Karadeniz’de oksijen azlığı nedeniyle ekolojik dengenin tehdit altında olduğu uyarısı yapıldı. Karadeniz 436 bin 400 km² yüzölçümüyle geniş bir alanı kapsıyor. Fas ya da İsveç gibi ülkelerin büyüklüğüne eşdeğer olan Karadeniz’in yüzeyindeki az tuzlu su, âdeta bir kapak işlevi görüyor ve dipteki tuzlu suyla yüzey arasında oksijen alışverişi gerçekleşmiyor. Oksijene ihtiyaç duyan organizmalar da Karadeniz’in dibinde varlıklarını sürdüremiyor. Bu durum su organizmalarının yaşam alanını önemli ölçüde daraltıyor. Bu durumun en önemli müsebbibi, tarımda kullanılan azot ve fosfor gibi maddelerin denize karışmasının yanı sıra su katmanlarının olağanüstü yoğunluğu. Bir iç deniz görünümündeki Karadeniz’in, Marmara ve Ege üzerinden Akdeniz ile tek bağlantısı, bilindiği gibi İstanbul Boğazı. Ancak bu daracık boğazdan Karadeniz’e gelen taze tuzlu su miktarı son derece az.

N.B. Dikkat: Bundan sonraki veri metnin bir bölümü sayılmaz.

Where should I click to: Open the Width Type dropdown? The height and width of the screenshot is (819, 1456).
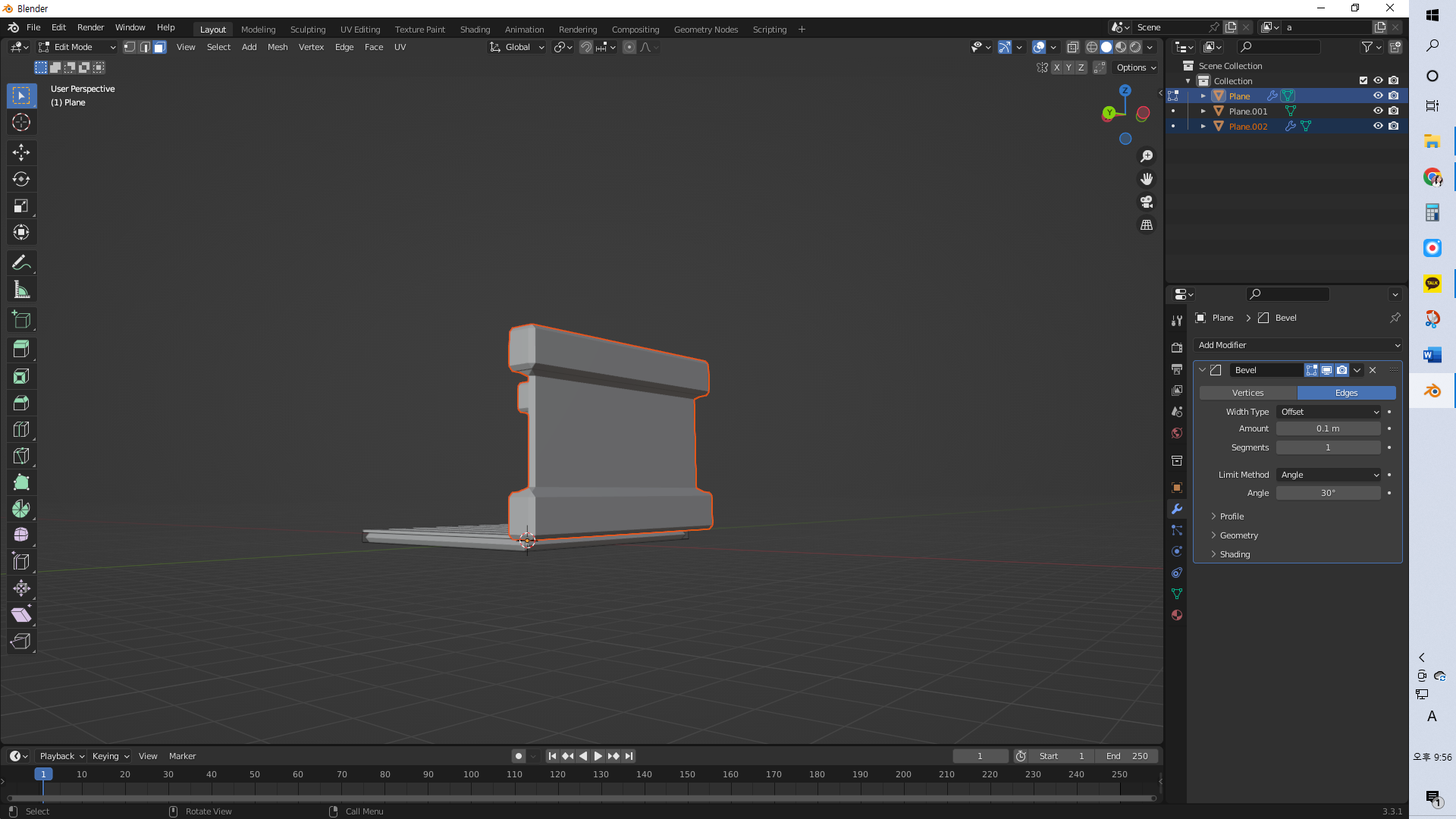pos(1329,412)
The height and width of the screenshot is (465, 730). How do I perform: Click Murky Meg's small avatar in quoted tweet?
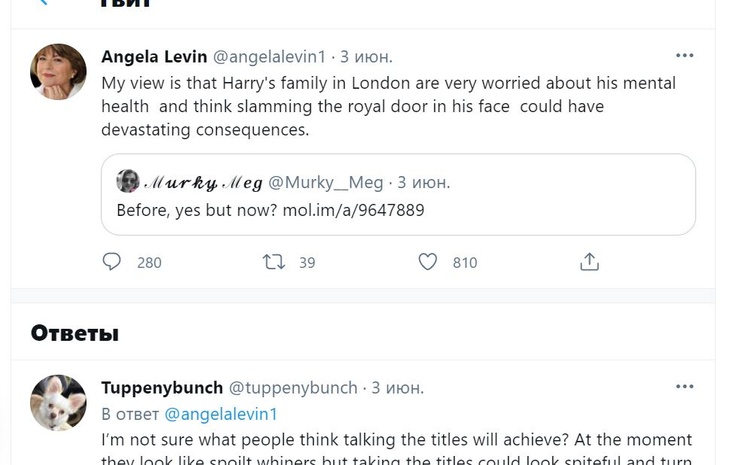pyautogui.click(x=128, y=181)
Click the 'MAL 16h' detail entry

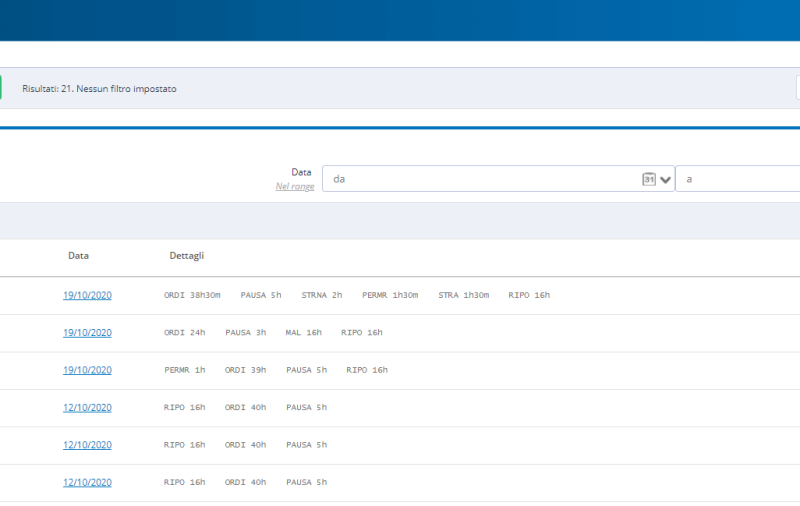pos(303,333)
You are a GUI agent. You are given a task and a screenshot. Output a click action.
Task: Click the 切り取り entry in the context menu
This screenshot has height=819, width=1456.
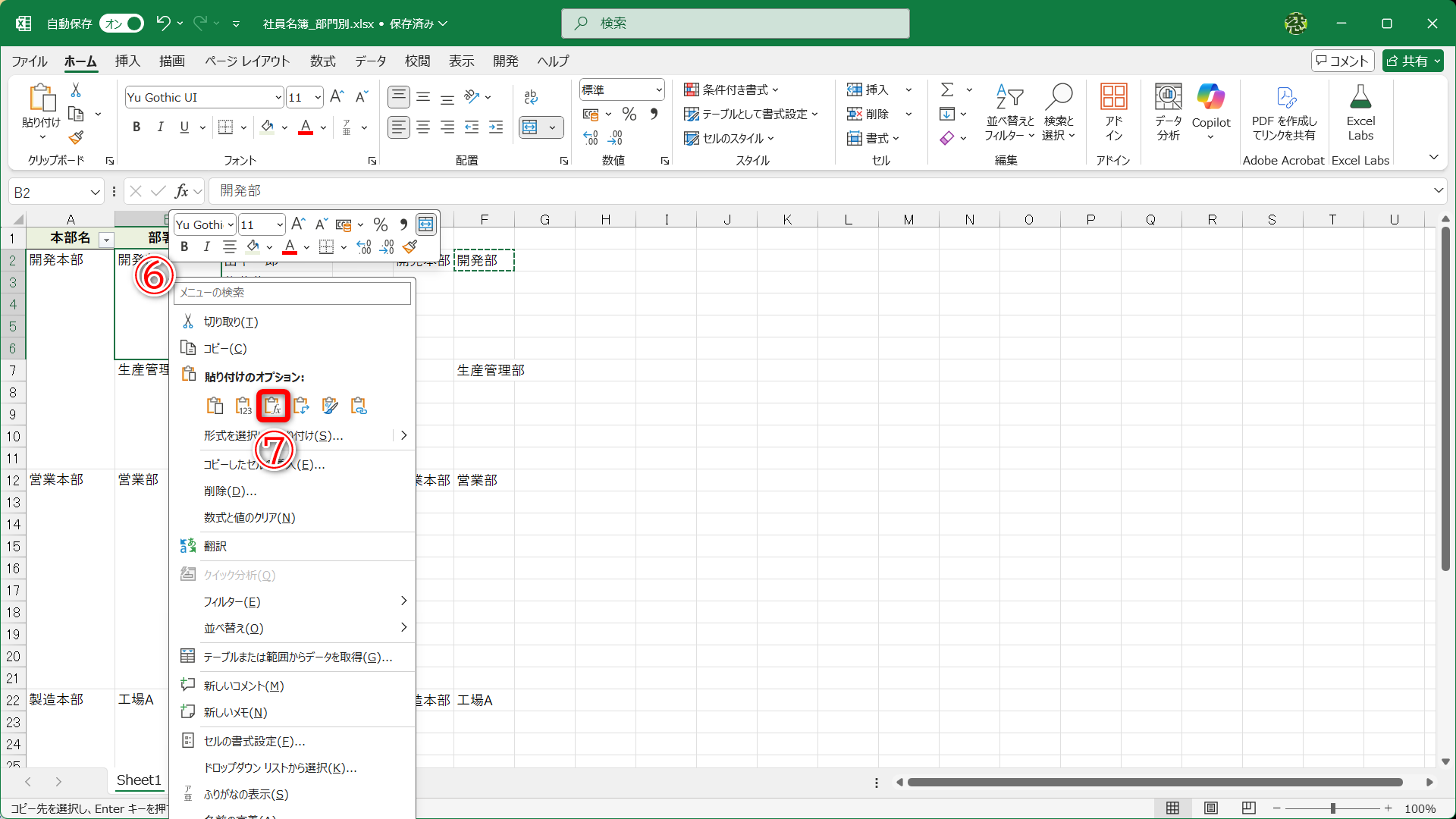pos(229,322)
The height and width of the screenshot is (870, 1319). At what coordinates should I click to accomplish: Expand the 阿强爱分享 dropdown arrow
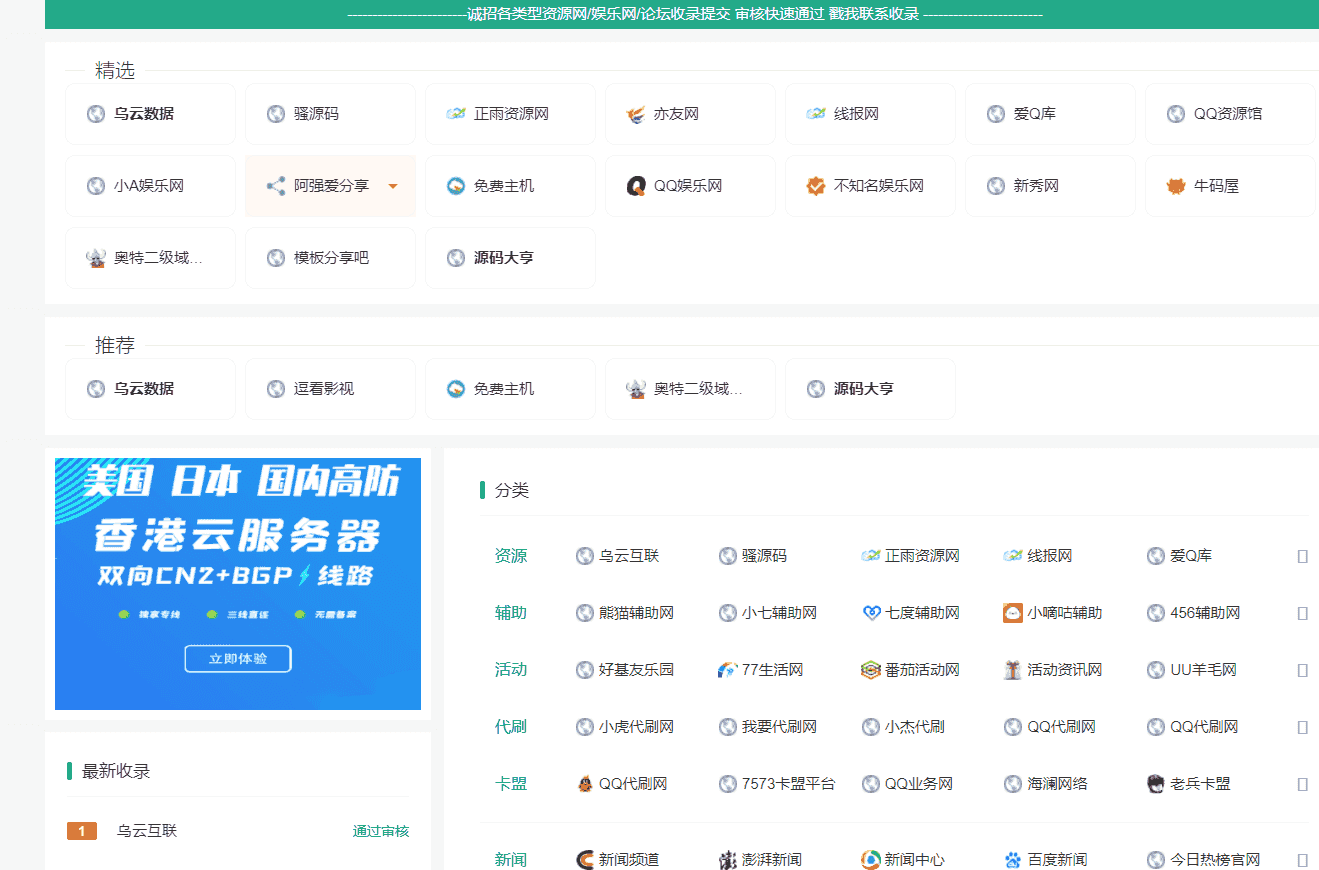click(x=393, y=186)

Tatlı sular denize ulaşamıyor
Ayrıca Tuna gibi pek çok tatlı su nehri Karadeniz’e dökülürken, Tuna Nehri’nde son dönem ortaya çıkan su azalması ve Karadeniz bölgesinde yapılan ve karayla denizin arasında adeta duvar olan otoyol da bu durumun yaratıcılarından. Ayrıca bölgede inşa edilen yüzlerce HES nedeniyle dağlardan denize ulaşan oksijenli temizsular artık yeterince denize ulaşamıyor. Gittikçe azalan denizi beleyen bol oksijenli tatlı su, üst tabakada yüzüyor. Tuzlu tabaka ise altta kalıyor. Deniz katmanları arasındaki geçirgenliği kolaylaştıracak sert rüzgârlar ya da düşük yüzey ısısı gibi meterolojik olaylar da yeterince gerçekleşmiyor. Canlıların bulunduğu tabakanın derinliği, 1955 yılında deniz yüzeyinden 140 metre derinlerde iken günümüzde “ölü bölge” yüzeyden 90 metre sonra başlıyor. İklim değişikliğinin etkisiyle dünya genelinde deniz ve okyanuslar giderek ısınıyor. Bu da ekolojik sistemin dengesinde radikal değişikliklere ve canlı çeşitliğinin hızla azalmasına neden oluyor.